What to produce:
Find each line below where the word "text" occurs, and copy it.

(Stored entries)
********

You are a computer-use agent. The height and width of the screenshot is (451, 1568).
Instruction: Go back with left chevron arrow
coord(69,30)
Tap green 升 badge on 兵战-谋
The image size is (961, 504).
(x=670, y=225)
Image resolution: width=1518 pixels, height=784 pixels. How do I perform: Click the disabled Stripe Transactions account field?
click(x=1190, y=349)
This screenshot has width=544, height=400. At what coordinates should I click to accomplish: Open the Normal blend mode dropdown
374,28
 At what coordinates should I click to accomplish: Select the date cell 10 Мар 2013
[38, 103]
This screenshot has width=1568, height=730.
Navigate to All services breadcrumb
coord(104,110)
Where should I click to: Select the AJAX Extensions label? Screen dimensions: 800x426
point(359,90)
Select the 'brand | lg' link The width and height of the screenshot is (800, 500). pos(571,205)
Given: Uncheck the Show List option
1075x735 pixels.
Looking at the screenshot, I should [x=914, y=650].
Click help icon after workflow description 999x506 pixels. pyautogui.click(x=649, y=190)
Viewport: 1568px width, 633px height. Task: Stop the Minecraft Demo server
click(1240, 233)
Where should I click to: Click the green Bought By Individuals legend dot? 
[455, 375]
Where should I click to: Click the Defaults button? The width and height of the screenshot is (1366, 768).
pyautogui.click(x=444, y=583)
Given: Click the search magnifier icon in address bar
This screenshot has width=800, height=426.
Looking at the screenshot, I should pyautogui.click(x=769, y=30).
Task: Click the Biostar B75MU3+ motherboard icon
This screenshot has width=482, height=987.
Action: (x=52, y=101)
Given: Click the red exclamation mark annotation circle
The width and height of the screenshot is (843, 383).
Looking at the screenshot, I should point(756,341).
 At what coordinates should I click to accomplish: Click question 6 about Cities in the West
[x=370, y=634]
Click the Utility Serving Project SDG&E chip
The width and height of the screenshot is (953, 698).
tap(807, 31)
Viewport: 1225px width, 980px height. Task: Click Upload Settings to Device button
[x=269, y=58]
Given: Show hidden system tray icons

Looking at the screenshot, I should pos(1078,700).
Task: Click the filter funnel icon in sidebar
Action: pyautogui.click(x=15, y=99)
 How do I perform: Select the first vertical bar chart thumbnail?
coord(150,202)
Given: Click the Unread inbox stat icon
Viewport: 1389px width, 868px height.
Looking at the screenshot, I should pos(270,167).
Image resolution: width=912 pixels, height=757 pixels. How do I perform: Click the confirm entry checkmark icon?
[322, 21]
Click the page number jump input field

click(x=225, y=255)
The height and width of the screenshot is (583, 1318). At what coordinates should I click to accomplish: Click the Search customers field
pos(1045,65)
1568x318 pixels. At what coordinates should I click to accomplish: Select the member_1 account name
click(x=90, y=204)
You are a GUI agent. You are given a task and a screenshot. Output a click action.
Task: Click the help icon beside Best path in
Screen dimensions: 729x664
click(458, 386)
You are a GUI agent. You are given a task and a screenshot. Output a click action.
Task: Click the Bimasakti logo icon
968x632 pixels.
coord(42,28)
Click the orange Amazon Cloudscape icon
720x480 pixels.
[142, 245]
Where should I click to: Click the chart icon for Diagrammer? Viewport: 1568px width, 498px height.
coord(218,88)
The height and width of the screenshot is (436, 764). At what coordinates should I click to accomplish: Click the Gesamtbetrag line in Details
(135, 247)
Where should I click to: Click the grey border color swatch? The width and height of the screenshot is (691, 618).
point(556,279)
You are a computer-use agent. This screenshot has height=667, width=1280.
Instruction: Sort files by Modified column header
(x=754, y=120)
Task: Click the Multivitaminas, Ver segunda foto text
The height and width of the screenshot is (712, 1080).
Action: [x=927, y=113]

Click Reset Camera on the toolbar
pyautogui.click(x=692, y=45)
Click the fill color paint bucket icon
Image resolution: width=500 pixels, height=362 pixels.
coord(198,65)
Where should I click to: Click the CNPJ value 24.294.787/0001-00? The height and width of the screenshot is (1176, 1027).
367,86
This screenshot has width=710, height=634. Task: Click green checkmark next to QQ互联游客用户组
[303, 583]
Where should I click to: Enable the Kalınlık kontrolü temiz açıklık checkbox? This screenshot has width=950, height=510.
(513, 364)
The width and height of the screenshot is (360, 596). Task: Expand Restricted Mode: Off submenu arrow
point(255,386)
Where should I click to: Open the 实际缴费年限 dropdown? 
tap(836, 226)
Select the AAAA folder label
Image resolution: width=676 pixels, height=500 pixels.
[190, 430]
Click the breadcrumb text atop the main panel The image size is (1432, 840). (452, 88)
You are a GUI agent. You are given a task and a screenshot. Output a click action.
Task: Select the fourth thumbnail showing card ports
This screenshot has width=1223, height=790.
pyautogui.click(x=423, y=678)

********

Result of this task:
Task: Click the Multivitaminas, Ver segunda foto text
Click the breadcrumb text atop the main panel The image size is (1432, 840). (452, 88)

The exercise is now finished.